This is part of a series of Leetcode solution explanations (index). If you liked this solution or found it useful, please like this post and/or upvote my solution post on Leetcode's forums.


Leetcode Problem #326 (Easy): Power of Three


Description:


(Jump to: Solution Idea || Code: JavaScript | Python | Java | C++)

Given an integer n, return true if it is a power of three. Otherwise, return false.

An integer n is a power of three, if there exists an integer x such that n == 3^x.

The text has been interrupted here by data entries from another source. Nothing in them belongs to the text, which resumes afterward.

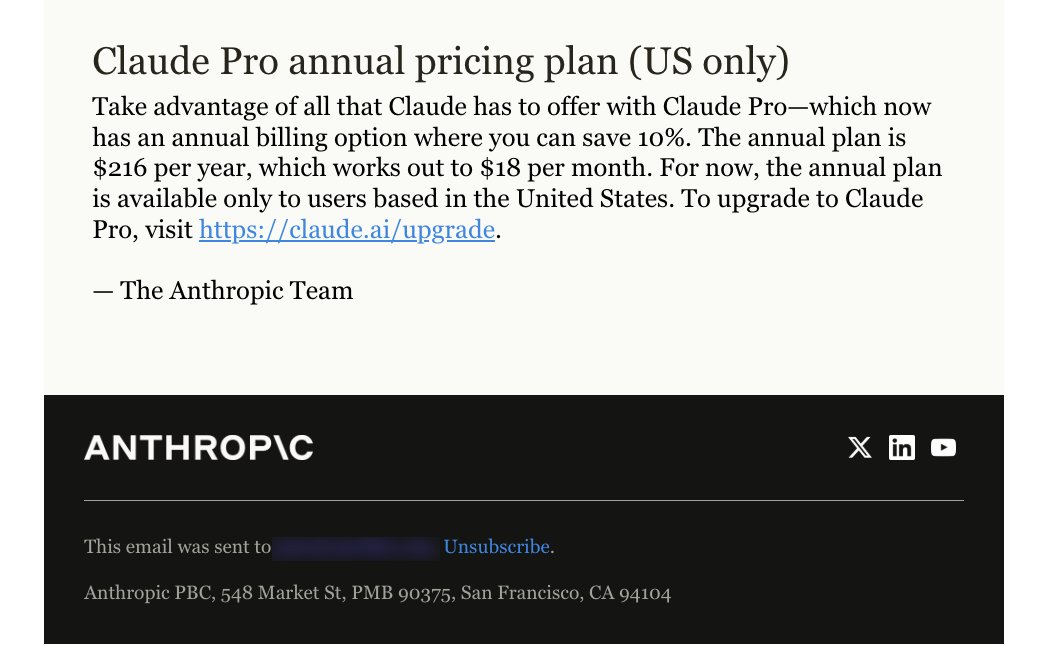Click 'This email was sent to' text
Viewport: 1051px width, 668px height.
pyautogui.click(x=177, y=547)
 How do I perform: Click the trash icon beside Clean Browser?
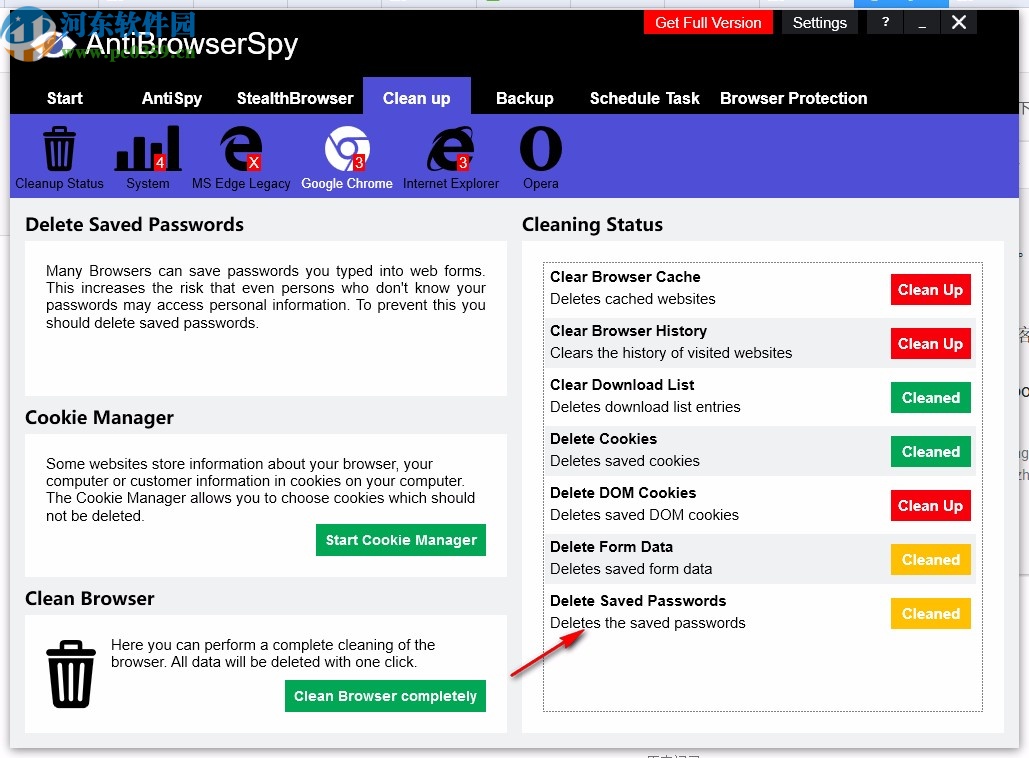click(x=70, y=673)
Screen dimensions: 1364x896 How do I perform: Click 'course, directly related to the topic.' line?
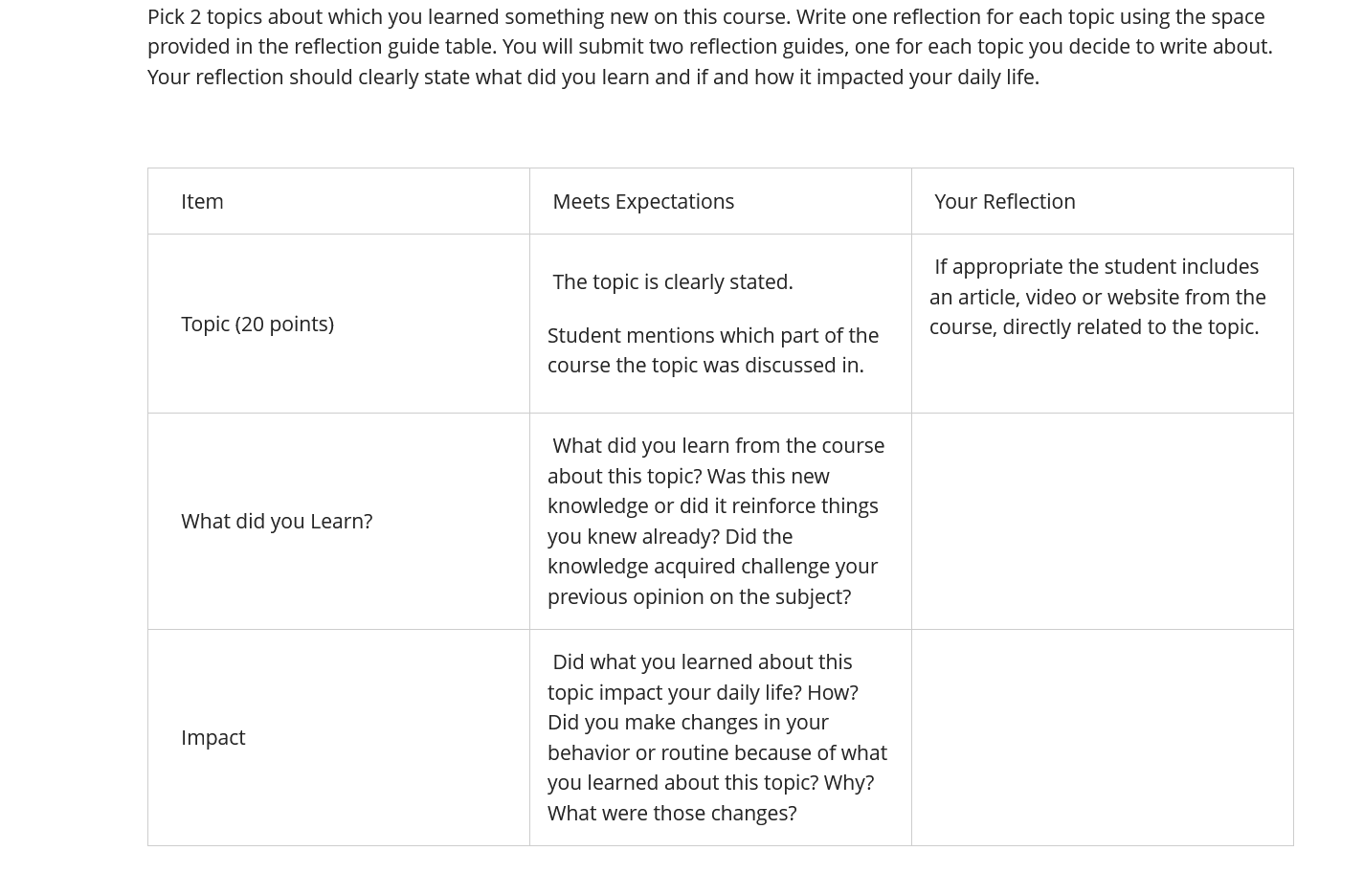(x=1094, y=326)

Follow up: Could you solve it without loops/recursion?


Examples:

Example 1:
Input: n = 27
Output: true
Example 2:
Input: n = 0
Output: false
Example 3:
Input: n = 9
Output: true
Example 4:
Input: n = 45
Output: false

Constraints:

  • -2^31 <= n <= 2^31 - 1

Idea:


(Jump to: Problem Description || Code: JavaScript | Python | Java | C++)

The naive approach here would be to simply iterate through dividing n by 3 to see if we ultimately get to 1. But if we want to accomplish this solution without iteration or recursion, we'll have to get creative.

Approach 1: Logarithms -
We can take advantage of the natural mathematical properties of logarithms to find our solution. If n is a power of 3, then 3^x = n. This can be rewritten as log3 n = x, where x will be an integer if n is a power of 3.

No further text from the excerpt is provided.